Start of Dataset entries
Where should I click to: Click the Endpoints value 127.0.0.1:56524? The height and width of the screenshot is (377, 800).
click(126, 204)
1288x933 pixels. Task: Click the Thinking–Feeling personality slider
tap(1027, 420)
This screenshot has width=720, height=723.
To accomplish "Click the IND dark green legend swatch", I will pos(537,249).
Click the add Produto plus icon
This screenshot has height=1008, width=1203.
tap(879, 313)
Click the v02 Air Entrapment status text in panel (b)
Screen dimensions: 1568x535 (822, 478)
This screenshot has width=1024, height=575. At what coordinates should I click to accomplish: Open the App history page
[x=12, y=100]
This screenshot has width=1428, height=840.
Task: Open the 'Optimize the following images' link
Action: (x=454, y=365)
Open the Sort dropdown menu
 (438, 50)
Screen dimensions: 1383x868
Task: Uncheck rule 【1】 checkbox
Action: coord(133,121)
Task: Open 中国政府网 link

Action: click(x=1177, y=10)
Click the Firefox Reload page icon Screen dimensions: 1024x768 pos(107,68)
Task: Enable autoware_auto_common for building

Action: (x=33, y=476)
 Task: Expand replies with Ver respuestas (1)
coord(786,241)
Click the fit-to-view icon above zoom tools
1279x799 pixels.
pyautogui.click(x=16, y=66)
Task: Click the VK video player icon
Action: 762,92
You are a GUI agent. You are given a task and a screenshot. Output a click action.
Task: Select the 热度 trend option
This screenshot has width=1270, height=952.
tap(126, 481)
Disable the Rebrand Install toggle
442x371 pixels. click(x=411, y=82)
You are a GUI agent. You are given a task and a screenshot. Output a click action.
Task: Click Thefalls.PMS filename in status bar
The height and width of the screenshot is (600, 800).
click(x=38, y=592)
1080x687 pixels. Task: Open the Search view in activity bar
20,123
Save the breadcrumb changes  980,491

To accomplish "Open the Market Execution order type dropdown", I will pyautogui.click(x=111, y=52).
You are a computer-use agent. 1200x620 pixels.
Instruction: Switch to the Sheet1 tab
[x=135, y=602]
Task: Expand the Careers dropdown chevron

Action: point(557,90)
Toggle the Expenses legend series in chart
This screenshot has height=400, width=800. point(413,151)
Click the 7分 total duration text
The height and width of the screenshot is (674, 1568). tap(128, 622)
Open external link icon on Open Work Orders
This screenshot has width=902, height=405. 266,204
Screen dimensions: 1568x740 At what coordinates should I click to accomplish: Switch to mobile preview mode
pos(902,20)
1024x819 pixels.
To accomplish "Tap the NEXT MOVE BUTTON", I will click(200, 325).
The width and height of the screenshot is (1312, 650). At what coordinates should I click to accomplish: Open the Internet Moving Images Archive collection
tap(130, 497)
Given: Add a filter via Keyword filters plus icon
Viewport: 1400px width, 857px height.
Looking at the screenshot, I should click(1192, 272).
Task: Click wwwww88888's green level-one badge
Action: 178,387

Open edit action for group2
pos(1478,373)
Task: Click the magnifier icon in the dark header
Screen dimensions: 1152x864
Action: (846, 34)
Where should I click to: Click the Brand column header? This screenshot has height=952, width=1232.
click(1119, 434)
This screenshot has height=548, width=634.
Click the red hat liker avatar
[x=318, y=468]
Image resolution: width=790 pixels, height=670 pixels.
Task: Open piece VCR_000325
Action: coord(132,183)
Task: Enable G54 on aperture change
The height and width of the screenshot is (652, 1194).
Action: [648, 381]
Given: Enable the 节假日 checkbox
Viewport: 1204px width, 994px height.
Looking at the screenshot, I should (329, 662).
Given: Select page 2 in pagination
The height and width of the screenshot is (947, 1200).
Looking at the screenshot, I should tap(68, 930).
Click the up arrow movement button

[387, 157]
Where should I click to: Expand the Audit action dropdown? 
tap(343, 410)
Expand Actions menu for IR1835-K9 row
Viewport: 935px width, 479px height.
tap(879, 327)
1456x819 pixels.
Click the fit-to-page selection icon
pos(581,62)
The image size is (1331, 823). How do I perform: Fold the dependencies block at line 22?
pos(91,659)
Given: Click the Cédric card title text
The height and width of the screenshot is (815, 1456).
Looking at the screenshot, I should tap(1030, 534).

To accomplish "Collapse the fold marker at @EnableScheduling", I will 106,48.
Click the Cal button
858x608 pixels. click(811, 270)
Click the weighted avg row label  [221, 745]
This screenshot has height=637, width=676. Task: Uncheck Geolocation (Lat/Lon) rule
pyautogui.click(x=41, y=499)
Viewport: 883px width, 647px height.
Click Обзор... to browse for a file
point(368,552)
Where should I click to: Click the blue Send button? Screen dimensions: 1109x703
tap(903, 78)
End of Dataset entries
Rewrite the lines from the first one through the line containing "tap(1027, 420)", requests included. Multiply every click coordinate in the answers by 0.95 and round each to a whole number, rounding halves up.

** Problem solution **
Where should I click to: Click the Endpoints value 127.0.0.1:56524? The height and width of the screenshot is (377, 800).
click(120, 194)
1288x933 pixels. Task: Click the Thinking–Feeling personality slider
tap(976, 399)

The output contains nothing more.